*What to work on*:
Express as a numbered list, skipping blank lines, the part of the listing that opens with the line containing "This screenshot has" and closes with the line containing "click(36, 268)".

*Material supplied*:
Begin
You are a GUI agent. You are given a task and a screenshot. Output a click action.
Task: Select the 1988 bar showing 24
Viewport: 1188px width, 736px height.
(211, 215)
End
Begin
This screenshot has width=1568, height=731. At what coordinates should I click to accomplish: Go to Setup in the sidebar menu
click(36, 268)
End
*Exercise response*:
1. This screenshot has width=1568, height=731. At what coordinates should I click to accomplish: Go to Setup in the sidebar menu
2. click(36, 268)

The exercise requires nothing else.